La lengua literaria del veterano director teatral y dramaturgo Francisco Suárez en esta novela es única, exclusiva, inimitable e hipnótica en su oralidad callejera, cultérrima y agitanada.
La verbosidad y el dislate, la obscenidad lingüística y la franqueza hirsuta se van encadenando en las voces de la protagonista Amada, que habla desde que es bebé y no deja de hablar después, junto a diversos narradores que cuentan las cosas como si fuesen cuentos contados a la vera del fuego, fuego de bidón callejero y humo pegajoso, anticlerical y en rebeldía crónica.
Puede evocar a Ángel Vazquez, pero también a Valle-Inclán y a Lorca, pese a que pasa por la novela prácticamente la familia literaria entera de Occidente: de Virginia Woolf o Turgueniev a Proust pasando por Madame Bovary y llegando a Bertolt Brecht, por hacer la lista corta.
Es muy, muy rara esta novela, y su lenguaje lusitanohispanogitano es un prodigio de frescura, avidez, densidad y atrevimiento: musical, jocosa, cervantina como en los entremeses más orales y procaces. Tiene algo de suma de romances de ciego y sus historias truculentas, y sin embargo late también la alegría y la jovialidad de momentos dulces de vidas maltratadas.
El estilo tironea del lector aunque los cambios de personajes y de escenas sean constantes y abruptos, pero casi siempre con movimientos tan felices como este fragmento espumoso, directo al corte y sin recato: " Fémur largo y manos peritas en friegas especiales. Pasaron la noche en la suite Celestial del hotel Palace.
Aunque se portó como un buen oficial y caballero, tuvo, hizo lo que pudo, dos soberbios gatillazos.
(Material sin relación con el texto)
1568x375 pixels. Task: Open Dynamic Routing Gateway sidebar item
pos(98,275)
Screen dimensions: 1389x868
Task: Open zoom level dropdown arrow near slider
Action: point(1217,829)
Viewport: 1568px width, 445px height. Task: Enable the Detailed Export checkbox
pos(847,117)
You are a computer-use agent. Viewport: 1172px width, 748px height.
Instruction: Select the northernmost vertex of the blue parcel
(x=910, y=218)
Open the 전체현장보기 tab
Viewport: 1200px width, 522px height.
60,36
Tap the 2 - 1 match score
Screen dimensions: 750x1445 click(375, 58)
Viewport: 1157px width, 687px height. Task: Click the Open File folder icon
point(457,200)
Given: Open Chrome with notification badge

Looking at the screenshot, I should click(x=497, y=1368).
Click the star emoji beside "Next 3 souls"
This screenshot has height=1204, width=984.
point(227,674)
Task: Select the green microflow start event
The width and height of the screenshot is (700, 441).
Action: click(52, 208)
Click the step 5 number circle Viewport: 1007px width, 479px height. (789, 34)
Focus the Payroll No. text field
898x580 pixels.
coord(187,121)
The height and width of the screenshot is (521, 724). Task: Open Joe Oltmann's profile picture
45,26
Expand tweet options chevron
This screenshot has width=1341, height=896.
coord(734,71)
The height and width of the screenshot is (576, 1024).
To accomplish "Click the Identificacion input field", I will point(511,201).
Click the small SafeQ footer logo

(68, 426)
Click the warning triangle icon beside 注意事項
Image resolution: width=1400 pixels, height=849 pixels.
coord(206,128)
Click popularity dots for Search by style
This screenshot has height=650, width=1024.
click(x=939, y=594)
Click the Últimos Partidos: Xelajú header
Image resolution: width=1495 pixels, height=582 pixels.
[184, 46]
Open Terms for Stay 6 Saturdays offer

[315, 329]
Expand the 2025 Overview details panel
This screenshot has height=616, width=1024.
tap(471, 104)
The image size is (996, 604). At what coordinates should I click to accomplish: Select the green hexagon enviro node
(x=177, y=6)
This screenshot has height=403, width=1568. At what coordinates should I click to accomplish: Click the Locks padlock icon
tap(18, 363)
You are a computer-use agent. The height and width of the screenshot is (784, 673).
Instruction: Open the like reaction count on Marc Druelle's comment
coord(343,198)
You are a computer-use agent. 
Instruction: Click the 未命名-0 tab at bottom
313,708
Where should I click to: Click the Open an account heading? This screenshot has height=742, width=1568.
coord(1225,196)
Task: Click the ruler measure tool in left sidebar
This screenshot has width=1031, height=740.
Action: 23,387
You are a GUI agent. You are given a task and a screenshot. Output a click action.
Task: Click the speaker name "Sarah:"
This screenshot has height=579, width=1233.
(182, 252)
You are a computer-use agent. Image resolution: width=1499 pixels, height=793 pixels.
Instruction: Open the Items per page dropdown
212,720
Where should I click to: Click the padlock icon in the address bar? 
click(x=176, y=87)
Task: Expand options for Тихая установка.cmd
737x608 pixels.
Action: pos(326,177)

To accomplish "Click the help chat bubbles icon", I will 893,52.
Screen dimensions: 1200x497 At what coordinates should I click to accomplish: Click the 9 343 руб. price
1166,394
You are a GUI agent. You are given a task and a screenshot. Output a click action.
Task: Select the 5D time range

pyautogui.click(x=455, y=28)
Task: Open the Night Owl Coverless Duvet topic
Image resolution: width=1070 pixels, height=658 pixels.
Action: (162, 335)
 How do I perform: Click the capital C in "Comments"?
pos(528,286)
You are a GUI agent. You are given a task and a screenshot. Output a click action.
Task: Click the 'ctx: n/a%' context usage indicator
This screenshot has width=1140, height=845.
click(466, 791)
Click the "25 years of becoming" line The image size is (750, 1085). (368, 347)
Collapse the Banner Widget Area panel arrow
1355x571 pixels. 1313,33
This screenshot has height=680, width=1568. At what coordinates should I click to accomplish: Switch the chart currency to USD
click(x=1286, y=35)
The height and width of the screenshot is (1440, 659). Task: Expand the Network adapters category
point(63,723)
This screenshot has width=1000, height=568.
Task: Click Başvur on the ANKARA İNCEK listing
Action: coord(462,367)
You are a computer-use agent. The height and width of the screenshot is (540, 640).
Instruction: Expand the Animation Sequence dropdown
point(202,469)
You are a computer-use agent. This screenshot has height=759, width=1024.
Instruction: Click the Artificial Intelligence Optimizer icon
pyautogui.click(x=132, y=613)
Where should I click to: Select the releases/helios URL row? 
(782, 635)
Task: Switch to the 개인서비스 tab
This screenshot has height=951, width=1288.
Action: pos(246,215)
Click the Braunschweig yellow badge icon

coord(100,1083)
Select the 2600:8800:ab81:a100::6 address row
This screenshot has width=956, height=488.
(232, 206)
Falló el tiro en el primero y, en el segundo, el disparó le salió por la culata. Mirándole las piernas a la guapa poniéndose las medias de cristal que le había regalado, le declaró con humillado contento. ¡Ni la Baker las ten tan bonitas! Valen un potosí. Con la voz descolocada. Obrigada coronel. Y a ver si en la próxima dispara".
O este otro: "De joven era un dulce. Ojos de color miel, nariz respingona en cara luna, bajina, retinta y melena recogida en moño choza. Un halo dichoso alegraba su rostro cuando reía, pero la vida le fue enlutando el halo y agriándole la risa". Los cameos de Arnold Schoenberg y su nieta o de Pessoa, de Jorge Semprún o Álvaro Cunhal —o incluso frases sueltas que tiran con bala: "Lo siento. No volverá a pasar. Me equivoqué"— son tan resultones como disparatados para contar las vidas perras, perrísimas de un puñado de personajes de los años cincuenta entre Évora y la secreta portuguesa (la temible PIDE), Extremadura y la Raya, Madrid, el puterío, los cabrones falangistas y algún torero, la Gran Vía de madrugada y la sordidez de Chicote.
La complicadísima estructura del libro, la variedad de narradores, la transcripción de cartas y páginas de diario, el encargo de terminar una novela inacabada y la saturación de literatura lo enreda todo sin que uno deje de admirarse por querer saber qué pasa con Amada y si consuma o no consuma su amor por el hermano reencontrado por fin a los 20 años, mientras la muchacha lee y lee incansablemente. Culebrón descarado, sí, pero el caos de las historias atrapan al lector gracias a la labia, la coña, la mala leche, el hocico ávido de una lengua desatadísima para una historia loca y agria. Desparpajo, oficio dramatúrgico, electricidad estilística, escorzo esperpéntico como punto de vista casi permanente (excepto para Amada), piedad para la marginalidad de los personajes y una densa bruma ácida como atmósfera del salazarismo y el franquismo vividos a ras de suelo: una originalísima colmena neobarroca de turbiedad, secretos y lubricidad verbal.